Sur la base des résultats obtenus, il peut être conclu que le financement et le déploiement d’un réseau de bornes de recharge s’avèrent indispensables pour augmenter la proportion de ces véhicules dans le parc automobile privé québécois. En plus d’approvisionner les conducteurs de véhicule électrique en électricité et de les rendre plus à l’aise de se déplacer pendant longtemps, ce réseau suscitera la confiance des acheteurs potentiels de véhicules électriques. Ces bornes devraient être pratiques et visibles pour les conducteurs de véhicule électrique tout en étant esthétiquement agréables pour les acheteurs potentiels et pour éviter de nuire au paysage urbain. Enfin, afin d’attirer des consommateurs qui n’ont pas la possibilité d’installer une borne à leur domicile et de garantir l’équité sociale, les bornes devraient pouvoir remplacer la recharge résidentielle et non seulement la complémenter. 

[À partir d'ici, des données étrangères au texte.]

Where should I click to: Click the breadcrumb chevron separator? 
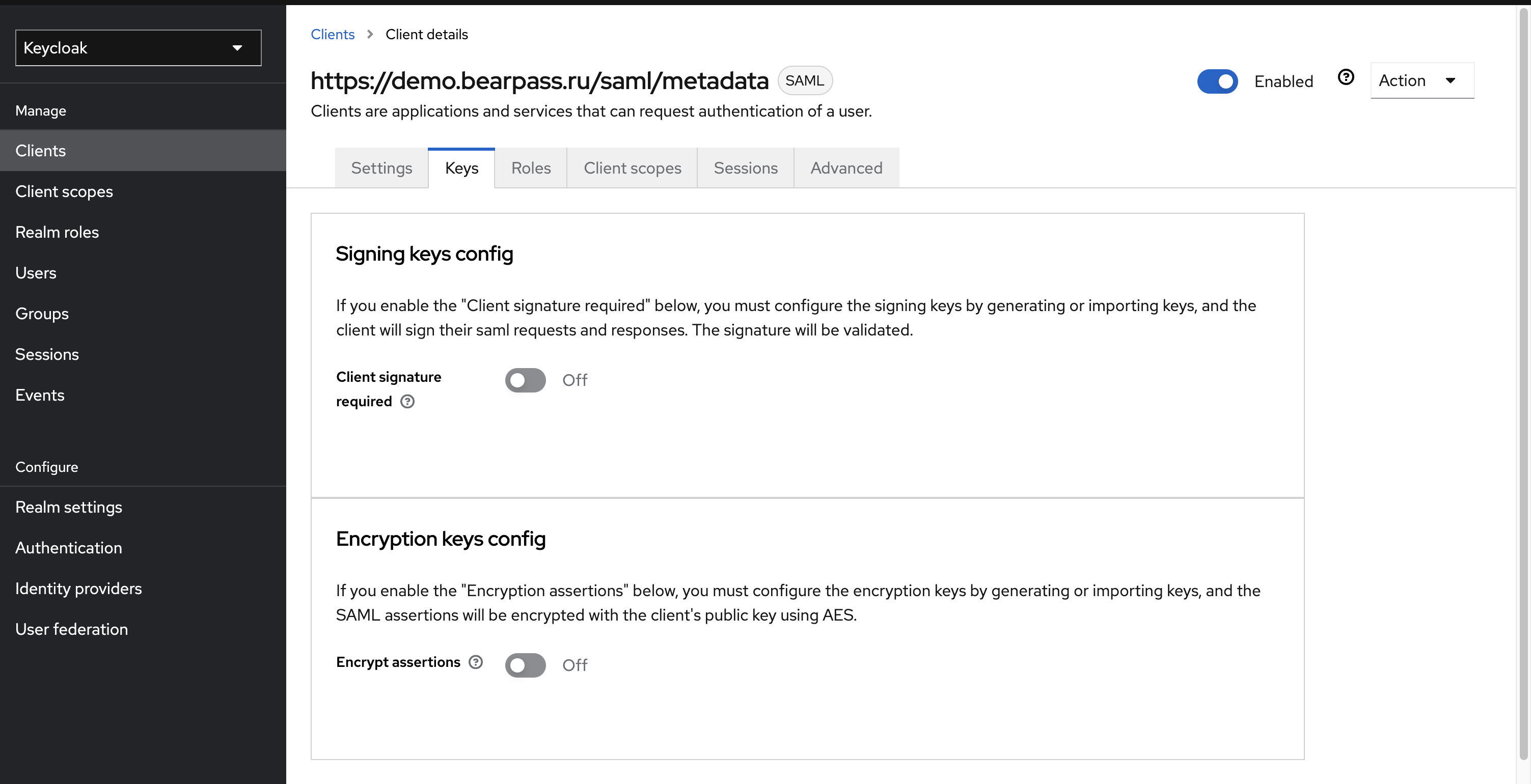(x=370, y=35)
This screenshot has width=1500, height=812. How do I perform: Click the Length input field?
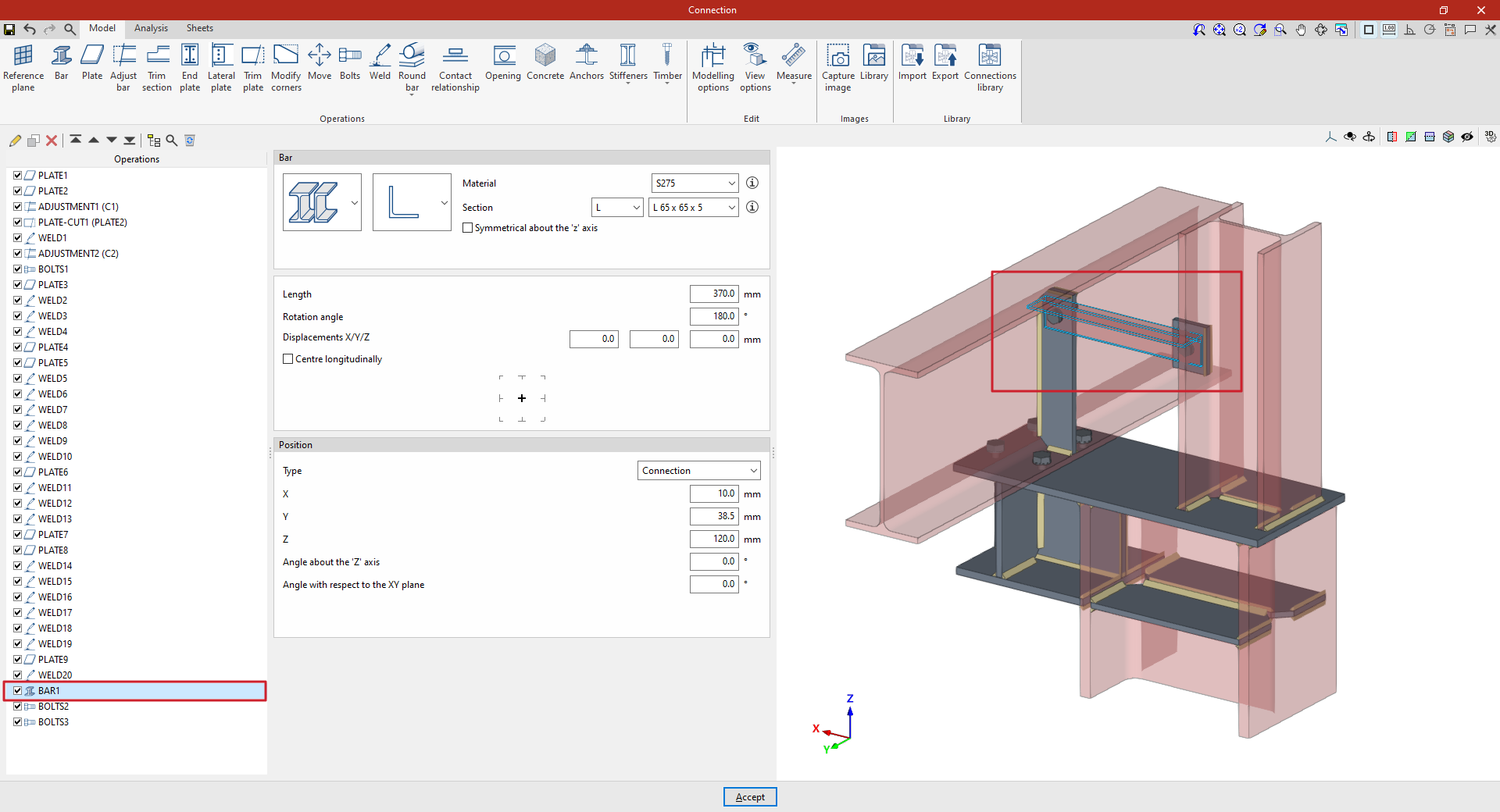713,294
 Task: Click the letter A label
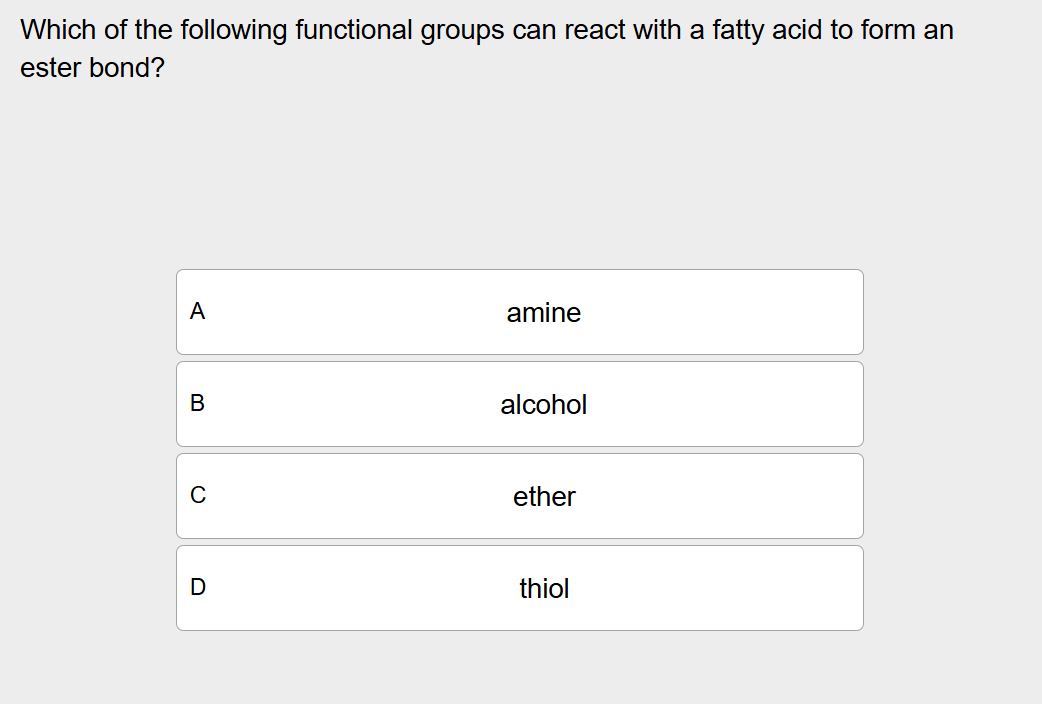(196, 312)
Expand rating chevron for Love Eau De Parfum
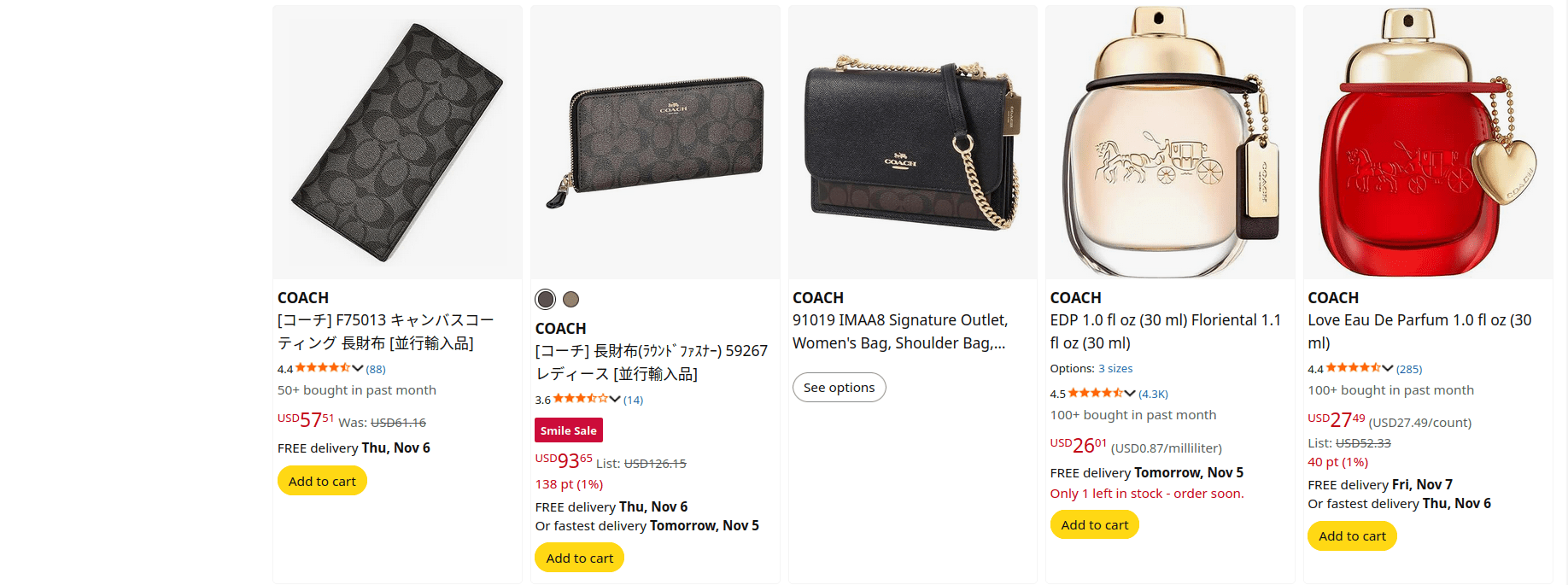 pyautogui.click(x=1387, y=368)
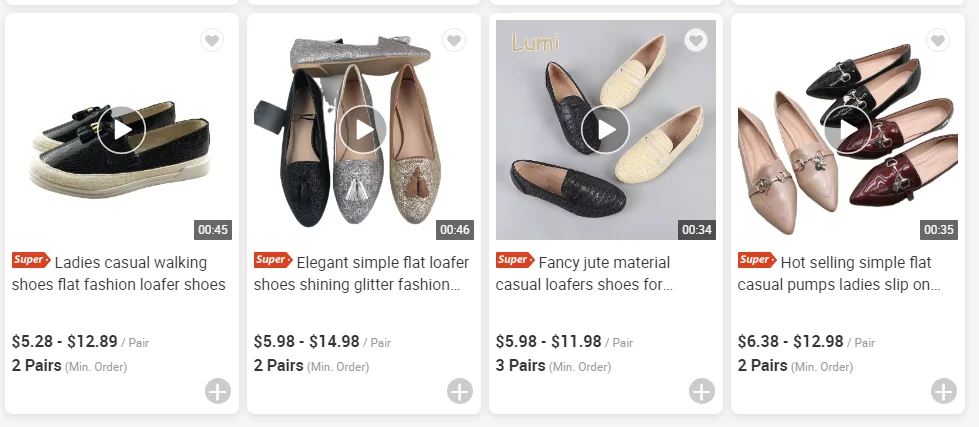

Des méthodes concrètes pour répondre aux besoins identifiés doivent être développées telles que l’adaptation de la tarification des bornes publiques de façon à convenir à plusieurs types d’usagers ou encore l’amélioration de la conception des bornes afin de teinter les perceptions.

 

Cette recherche a été rendue possible grâce à Hydro-Québec et le Circuit électrique, qui ont fourni des données sur le réseau de recharge public de Montréal.

 

Mitacs Accélération

Le programme Mitacs Accélération de Jalon, en partenariat avec Polytechnique Montréal, et l’Université du Québec à Montréal, finance la recherche académique pour répondre à des questions d’envergure publique quant aux besoins de déplacement des populations, à l’amélioration de la sécurité routière, à la compréhension et la promotion de la mobilité intelligente et de la logistique urbaine verte, tout en favorisant l’intégration urbaine et l’appropriation sociale des technologies. 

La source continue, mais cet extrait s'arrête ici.